Géographie et anarchie

Filed under: Invention,Webzette n° 8 — Author : — 4 Apr 2006 —

Géographie et Anarchie.

La géographie fut d’abord une cartographie. La terre était plane, elle avait des angles, des fins limitatives et une mer médiane. La géographie se devait de décrire, de représenter, de dessiner les côtes, de les jalonner de repères, de refuges, (voire de repaires). On ouvrait ainsi la route des découvertes, des conquêtes et du commerce. On traça bientôt les grands chemins continentaux, ceux des caravanes du négoce (sel, épices, soie,…), ceux des armées et l’on remonta les fleuves et les rivières. La montagne ? un obstacle ou un profil d’horizon ! Sur la terre arrondie la géographie fut requise pour ortho — graphier les frontières, zoner les pouvoirs locaux et les territoires conquis, planter des drapeaux et des panneaux douaniers, sous la grille cardinale des longitudes et des latitudes vues de Sirius ou de l’Etoile Polaire convoquées par les astronomes. Triangulation, projection… Outre l’orientation, la position relative implique la distance et sa mesure. Le temps pour joindre A à B mesura la distance AB, en précisant le moyen de déplacement : à pied, à cheval, en bateau,..(mais aussi à portée de mousquet ou de canon). Les “arpenteurs révolutionnaires” mesurèrent le quart du méridien terrestre pour définir le mètre alors que les jacobins découpaient la France en départements à l’aune du cavalier. Et l’hydrologie, la géologie,…La géographie n’est-elle qu’une géométrie descriptive, une topographie ? Certes non, cet investissement progressif de notre planète a favorisé la découverte des continents et de leur peuplement. Depuis Hérodote les récits de voyage sont nombreux qui s’intéressèrent aux paysages et aux coutumes des peuplades de ces contrées lointaines, quêtes d’exotisme. Il fallait aussi conquérir, convertir, civiliser. Ces relations d’aventures quoique empreintes de préjugés, d’arrières pensées, de fantasmagories ou de préoccupations littéraires ont accompagné et complété les relevés des géographes sans partager leur souci de rigueur et d’exactitude. A noter que les botanistes, les zoologistes, ces spécialistes de la classification se distinguèrent par la précision de leurs observations.
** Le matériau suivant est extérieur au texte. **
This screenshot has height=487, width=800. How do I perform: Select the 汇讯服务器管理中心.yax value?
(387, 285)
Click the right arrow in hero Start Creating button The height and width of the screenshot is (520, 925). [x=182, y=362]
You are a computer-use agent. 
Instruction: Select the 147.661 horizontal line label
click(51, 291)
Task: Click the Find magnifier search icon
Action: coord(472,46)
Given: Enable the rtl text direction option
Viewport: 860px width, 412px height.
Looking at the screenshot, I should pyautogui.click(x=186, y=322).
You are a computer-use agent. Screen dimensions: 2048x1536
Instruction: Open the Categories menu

En ce 19 ème siècle, scientiste, technologique, colonial, évolutionniste, Elisée Reclus (1830-1905) savant géographe français, d’esprit libéral et généreux, rejette la géographie instrumentalisée par le Pouvoir, il s’intéresse aux hommes, aux sociétés et à la Terre, leur maison commune. Il prône et pratique une géographie vécue, de terrain (marche, alpinisme) il parcourt le monde à la rencontre des hommes, de leurs communautés et de leurs environnements, il découvre ainsi l’étroite et complexe interaction de l’Homme et de la Nature. Elisée Reclus donne à la géographie – science de l’espace- une dimension temporelle, humaine et sociale, il élargit sa “Géographie universelle de la Terre et de l’Homme” à l’anthropologie, à l’ethnologie, à l’écologie (anachronismes!!!). La Solidarité lui apparaît comme Cause, raison de l’Humanité, moteur de son progrès, déterminante pour son avenir. Il dit ne pas savoir s’il est anarchiste parce que géographe ou géographe parce que anarchiste!! Evolutionniste avec Darwin il s’en distingue préférant la notion de coopération à celle de sélection. Pour lui l’Evolution n’exclut pas la Révolution, il s’implique fortement dans l’Histoire Sociale et Politique de son temps, le coup d’état de décembre 1851 l’oblige à l’exil en Grande Bretagne et aux Amériques, il prend une part active à la Commune de Paris en 1871, arrêté il est condamné à la déportation en Nouvelle-Calédonie, grâce au soutien de la communauté scientifique sa peine est commuée en 10 ans de bannissement (Suisse et Belgique). Il n’est pas question de réduire son oeuvre (monumentale) à une formule mais on peut, en ces temps où le monde s’interroge sur la notion de Progrès, en retenir un précepte essentiellement reclusien : “……prendre définitivement conscience de notre humanité solidaire, faisant corps avec la planète elle -même, embrasser du regard nos origines, notre présent, notre but rapproché, notre idéal lointain, c’est en cela que consiste le progrès” (Elisée Reclus; “L’homme et la Terre”).